You're absolutely right. There are rings in the blue channel of your exposures taken with the Nikkor 55-200 lens:
Top row is your stock D5300 and bottom row is your full spectrum D5300. Camera firmware is v1.03.
That's a very useful result. Again the D5300 hardcoded correction (on both cameras!) is applied when the firmware recognises the lens but not with a telescope.
Mark
Thank you Mark! Very interesting. And though I read your website links for more details, I'm clearly still not doing the analysis part correctly. But at least I can get some faint rings to show in the worst of the files.
I haven't used lenses much of late. The last one I did, duoband of NA+Pelican, came out okay but that's a fairly bright field-filling nebula. Around the same time with the same lens, I did have difficulty with a wide-field galaxy, such that either flat field correction, gradient extraction, or both, was rendered near impossible.

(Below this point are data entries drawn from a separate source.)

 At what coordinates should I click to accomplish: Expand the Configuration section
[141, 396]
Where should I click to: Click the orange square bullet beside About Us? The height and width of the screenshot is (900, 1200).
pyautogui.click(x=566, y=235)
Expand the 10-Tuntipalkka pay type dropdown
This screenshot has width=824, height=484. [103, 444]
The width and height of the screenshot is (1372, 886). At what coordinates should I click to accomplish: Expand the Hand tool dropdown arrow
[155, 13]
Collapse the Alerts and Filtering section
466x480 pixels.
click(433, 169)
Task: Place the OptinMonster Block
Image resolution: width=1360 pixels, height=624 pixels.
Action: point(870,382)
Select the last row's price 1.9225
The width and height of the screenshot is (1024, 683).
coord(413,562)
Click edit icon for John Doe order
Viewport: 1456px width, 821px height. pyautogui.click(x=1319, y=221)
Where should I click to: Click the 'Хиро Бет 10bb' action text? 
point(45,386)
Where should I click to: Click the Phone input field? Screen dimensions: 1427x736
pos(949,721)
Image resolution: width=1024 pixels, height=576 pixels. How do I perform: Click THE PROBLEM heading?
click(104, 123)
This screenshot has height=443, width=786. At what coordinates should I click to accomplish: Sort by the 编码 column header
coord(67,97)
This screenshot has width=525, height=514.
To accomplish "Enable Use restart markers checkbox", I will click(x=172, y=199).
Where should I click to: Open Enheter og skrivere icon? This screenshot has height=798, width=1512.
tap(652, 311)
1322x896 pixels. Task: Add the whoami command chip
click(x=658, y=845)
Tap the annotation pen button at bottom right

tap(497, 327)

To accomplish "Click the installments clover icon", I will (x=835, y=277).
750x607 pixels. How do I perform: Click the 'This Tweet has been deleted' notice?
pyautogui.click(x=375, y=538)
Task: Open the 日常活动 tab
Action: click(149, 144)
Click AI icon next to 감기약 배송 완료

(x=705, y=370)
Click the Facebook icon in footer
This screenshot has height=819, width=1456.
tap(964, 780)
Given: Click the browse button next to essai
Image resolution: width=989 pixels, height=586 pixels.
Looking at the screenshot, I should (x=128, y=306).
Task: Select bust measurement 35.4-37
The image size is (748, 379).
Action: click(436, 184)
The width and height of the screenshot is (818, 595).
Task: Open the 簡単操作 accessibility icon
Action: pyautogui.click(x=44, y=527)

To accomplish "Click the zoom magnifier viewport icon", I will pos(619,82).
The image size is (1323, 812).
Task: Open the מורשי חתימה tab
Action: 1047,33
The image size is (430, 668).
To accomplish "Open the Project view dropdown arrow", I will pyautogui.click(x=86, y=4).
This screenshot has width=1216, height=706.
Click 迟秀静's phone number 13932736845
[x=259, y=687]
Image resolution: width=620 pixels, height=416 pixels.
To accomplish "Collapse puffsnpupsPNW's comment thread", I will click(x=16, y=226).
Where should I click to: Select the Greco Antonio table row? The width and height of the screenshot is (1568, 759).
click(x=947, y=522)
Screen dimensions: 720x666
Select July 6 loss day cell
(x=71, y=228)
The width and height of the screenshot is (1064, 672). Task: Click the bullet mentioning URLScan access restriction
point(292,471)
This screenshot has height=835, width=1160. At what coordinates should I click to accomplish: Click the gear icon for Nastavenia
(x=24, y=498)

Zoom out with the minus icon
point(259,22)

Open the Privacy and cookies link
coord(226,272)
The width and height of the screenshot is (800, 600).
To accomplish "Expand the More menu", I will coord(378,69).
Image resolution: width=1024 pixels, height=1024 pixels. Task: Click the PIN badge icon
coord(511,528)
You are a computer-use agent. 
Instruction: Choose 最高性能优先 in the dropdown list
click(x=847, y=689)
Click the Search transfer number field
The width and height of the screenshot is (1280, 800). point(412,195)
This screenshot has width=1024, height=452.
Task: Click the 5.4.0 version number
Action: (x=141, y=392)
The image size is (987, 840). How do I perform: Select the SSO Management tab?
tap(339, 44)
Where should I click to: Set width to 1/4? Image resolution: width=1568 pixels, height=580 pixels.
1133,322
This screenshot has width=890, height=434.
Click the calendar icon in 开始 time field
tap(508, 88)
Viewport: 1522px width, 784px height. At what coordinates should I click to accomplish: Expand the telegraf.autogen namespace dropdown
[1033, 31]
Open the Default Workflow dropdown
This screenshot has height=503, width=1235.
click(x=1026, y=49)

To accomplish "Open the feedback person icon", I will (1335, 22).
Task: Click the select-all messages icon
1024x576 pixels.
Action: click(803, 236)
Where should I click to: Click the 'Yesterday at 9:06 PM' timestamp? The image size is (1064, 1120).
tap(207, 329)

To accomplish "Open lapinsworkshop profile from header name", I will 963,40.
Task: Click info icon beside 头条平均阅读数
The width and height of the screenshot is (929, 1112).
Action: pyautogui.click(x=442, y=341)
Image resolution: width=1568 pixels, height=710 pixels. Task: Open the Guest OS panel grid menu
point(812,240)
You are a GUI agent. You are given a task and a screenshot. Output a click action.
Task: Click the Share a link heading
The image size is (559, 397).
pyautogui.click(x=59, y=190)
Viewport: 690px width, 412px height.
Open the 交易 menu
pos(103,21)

I gave up on that data on the assumption my lens must have been picking up stray light. I wonder now...
But, I will now follow the tips for ISO or exposure on lights and flats if using a lens.
More troubling in my case, since most of my data has been through a scope, were the colored waves. Noted by Piotr a few pages back, with him using a telescope also. If those effects are also due to hard-coded internal NEF meddling, recognizing an attached lens seems unnecessary as a trigger. They are not easy to suppress in processing either, if they even can be. One obvious example I had was of M42 with the D5300 and Newtonian, so not requiring any sort of severe stretching. One of the red stripes was baked across the top of the nebulosity. Pretty in its own way, but not exactly true color. 
If I shoot some telescope OSC with the D5300 again, hopefully the same guidance will help with the waves.